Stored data
###

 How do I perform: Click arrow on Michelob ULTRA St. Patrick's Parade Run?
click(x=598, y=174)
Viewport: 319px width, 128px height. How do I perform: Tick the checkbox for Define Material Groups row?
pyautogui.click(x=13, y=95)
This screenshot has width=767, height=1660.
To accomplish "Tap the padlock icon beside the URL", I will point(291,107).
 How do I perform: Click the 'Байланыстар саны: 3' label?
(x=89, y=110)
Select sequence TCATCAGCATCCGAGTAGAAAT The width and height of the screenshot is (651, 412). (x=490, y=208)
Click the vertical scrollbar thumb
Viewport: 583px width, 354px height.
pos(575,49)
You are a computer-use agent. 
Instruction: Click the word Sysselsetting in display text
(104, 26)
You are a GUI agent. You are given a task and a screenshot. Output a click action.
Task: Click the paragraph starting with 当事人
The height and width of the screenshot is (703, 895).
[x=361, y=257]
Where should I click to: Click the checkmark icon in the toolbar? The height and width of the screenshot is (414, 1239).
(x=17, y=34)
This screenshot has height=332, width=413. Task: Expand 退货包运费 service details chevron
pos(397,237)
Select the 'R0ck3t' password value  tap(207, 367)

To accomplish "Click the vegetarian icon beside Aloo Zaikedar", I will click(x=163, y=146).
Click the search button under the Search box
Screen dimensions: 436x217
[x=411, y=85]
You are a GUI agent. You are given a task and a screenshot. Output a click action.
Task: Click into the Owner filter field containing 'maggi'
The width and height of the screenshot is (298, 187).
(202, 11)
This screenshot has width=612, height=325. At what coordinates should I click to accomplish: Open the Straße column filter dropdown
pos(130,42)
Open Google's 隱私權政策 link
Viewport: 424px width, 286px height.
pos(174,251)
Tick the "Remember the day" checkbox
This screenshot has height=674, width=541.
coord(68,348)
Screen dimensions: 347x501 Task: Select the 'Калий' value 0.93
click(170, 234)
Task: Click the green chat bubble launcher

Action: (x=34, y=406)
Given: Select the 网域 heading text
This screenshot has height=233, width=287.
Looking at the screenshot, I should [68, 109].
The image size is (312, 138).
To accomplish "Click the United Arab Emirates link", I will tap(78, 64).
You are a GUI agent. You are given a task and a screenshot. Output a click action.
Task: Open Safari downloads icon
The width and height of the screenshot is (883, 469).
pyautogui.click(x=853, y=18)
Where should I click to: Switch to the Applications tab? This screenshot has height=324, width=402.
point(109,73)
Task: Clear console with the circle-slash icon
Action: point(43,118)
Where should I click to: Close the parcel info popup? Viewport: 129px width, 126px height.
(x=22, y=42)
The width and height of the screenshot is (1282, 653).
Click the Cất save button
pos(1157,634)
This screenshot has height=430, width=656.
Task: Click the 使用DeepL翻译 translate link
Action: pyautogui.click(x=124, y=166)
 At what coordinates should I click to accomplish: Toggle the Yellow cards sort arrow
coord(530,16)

###

> _What the task asks_
Only the number of lines in the data that hold "will" should be stated.

> _Exercise answer_
3